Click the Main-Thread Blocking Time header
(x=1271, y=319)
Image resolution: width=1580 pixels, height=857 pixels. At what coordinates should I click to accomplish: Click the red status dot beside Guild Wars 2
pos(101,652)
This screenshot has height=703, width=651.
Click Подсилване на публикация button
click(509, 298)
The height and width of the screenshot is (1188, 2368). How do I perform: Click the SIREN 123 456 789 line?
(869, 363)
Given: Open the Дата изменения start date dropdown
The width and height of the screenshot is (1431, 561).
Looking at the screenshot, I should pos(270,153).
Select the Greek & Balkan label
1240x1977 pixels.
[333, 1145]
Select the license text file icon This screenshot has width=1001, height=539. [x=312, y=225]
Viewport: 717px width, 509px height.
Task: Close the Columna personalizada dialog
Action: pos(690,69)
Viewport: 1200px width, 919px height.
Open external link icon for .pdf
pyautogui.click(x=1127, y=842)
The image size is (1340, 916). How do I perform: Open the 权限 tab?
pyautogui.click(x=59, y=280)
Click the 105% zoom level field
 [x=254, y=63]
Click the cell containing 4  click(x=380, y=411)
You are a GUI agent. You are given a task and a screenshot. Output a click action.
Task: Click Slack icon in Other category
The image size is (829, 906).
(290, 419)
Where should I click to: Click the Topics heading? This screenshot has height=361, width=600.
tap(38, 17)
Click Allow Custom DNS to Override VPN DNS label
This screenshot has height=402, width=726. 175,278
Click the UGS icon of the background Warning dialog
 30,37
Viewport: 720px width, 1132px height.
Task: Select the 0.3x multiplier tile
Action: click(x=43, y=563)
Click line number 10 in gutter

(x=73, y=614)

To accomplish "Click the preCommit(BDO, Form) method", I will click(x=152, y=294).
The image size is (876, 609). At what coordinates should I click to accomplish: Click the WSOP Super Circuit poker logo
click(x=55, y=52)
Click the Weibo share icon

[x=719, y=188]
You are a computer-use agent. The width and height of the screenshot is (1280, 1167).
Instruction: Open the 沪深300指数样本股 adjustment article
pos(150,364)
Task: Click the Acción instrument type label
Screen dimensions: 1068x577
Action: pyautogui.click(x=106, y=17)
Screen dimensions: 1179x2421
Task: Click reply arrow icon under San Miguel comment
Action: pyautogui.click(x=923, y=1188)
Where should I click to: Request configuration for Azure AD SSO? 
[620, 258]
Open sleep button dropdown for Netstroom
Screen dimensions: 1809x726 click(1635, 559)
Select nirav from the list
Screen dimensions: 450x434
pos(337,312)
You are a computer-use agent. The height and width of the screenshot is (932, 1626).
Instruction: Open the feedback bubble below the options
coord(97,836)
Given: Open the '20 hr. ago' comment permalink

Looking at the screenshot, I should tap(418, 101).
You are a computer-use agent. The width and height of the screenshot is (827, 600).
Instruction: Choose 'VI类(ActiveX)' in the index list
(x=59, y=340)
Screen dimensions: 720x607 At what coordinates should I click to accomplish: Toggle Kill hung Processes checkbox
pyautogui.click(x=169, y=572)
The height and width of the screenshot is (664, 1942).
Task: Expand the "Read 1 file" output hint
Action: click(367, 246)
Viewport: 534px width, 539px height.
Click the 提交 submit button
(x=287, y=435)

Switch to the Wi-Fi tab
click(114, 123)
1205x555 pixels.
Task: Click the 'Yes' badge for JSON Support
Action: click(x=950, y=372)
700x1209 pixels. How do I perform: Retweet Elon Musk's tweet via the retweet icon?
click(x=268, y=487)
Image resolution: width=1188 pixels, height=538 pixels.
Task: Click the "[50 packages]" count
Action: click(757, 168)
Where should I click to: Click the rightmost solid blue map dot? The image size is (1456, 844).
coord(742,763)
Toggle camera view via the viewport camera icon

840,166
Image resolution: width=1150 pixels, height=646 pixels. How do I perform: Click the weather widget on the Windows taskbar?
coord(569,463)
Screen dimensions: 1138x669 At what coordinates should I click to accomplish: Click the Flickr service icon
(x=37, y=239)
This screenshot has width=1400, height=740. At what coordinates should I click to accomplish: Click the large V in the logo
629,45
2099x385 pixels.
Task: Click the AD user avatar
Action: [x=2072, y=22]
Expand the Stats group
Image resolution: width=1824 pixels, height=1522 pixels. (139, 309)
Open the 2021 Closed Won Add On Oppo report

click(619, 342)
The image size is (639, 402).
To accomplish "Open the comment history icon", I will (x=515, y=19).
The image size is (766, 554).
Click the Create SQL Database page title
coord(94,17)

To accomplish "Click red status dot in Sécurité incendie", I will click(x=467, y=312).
■ ■ ■ ■
_GOAL OF THE EXERCISE:_
Find the lines above that contain the string "computer" and answer with how many there are, nothing else.

_ANSWER TO THIS EXERCISE:_
3